Posted to dev@kafka.apache.org by "Guozhang Wang (JIRA)" <ji...@apache.org> on 2016/10/25 16:01:58 UTC
[jira] [Commented] (KAFKA-3536) ReplicaFetcherThread should not log errors when leadership changes

    [ https://issues.apache.org/jira/browse/KAFKA-3536?page=com.atlassian.jira.plugin.system.issuetabpanels:comment-tabpanel&focusedCommentId=15605691#comment-15605691 ] 

Guozhang Wang commented on KAFKA-3536:
--------------------------------------

This issue is observed in 0.9.0 as well, copying from mailing list:

{code}
Hello,

The error log indicates that by the time the the broker tries to complete the fetch request, it is no longer the leader for some of the requested topic-partitions.
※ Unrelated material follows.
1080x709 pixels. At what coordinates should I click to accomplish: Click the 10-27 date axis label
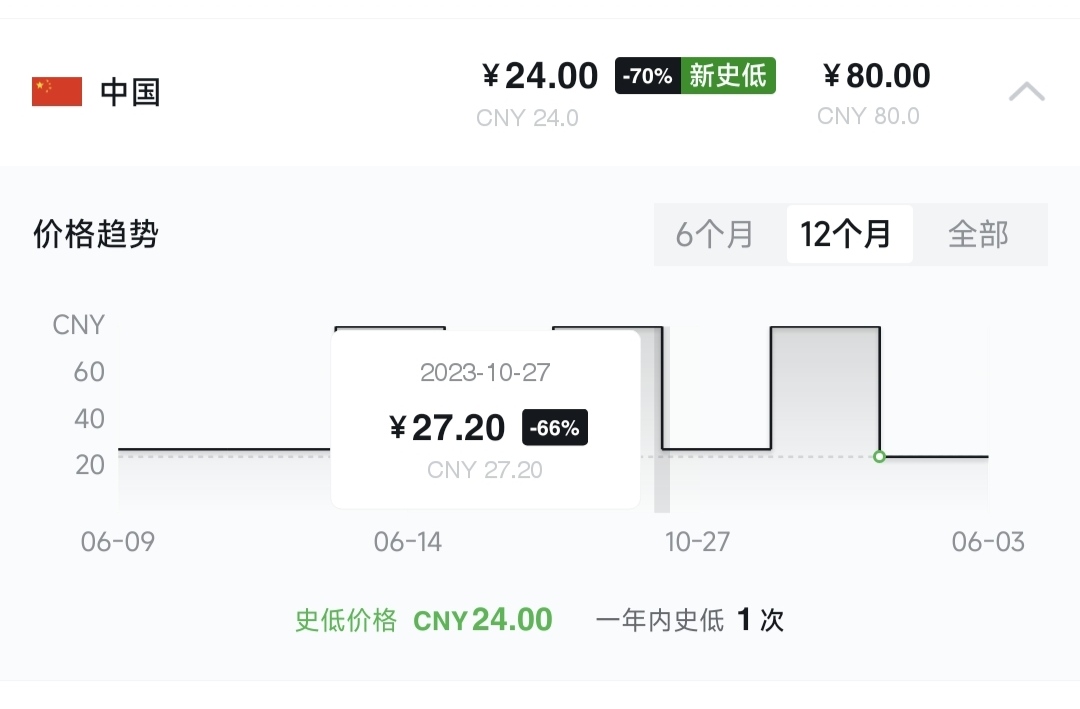click(x=697, y=542)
This can happen when brokers are shutting down / restarting that cause leaders to be migrated by controller automatically or when leaders are manually migrated due to operations, and such error logs should be transient as the follower replicas should be able to refresh its metadata later and discover the new leaders.

The confusion comes from the fact that, the fetch request from the ReplicaFetcherThread-0-2141642 does not actually contain partition [retail.d.ris.spider.request, 1], but it causes the HW of some of the fetched partitions to be advanced, and hence the broker tries to see if some OTHER delayed fetch requests can now be satisfied and completed because of the advanced HW (in function tryCompleteDelayedRequests). And some of those requests contains the partition, whose leader is no longer broker 2141642.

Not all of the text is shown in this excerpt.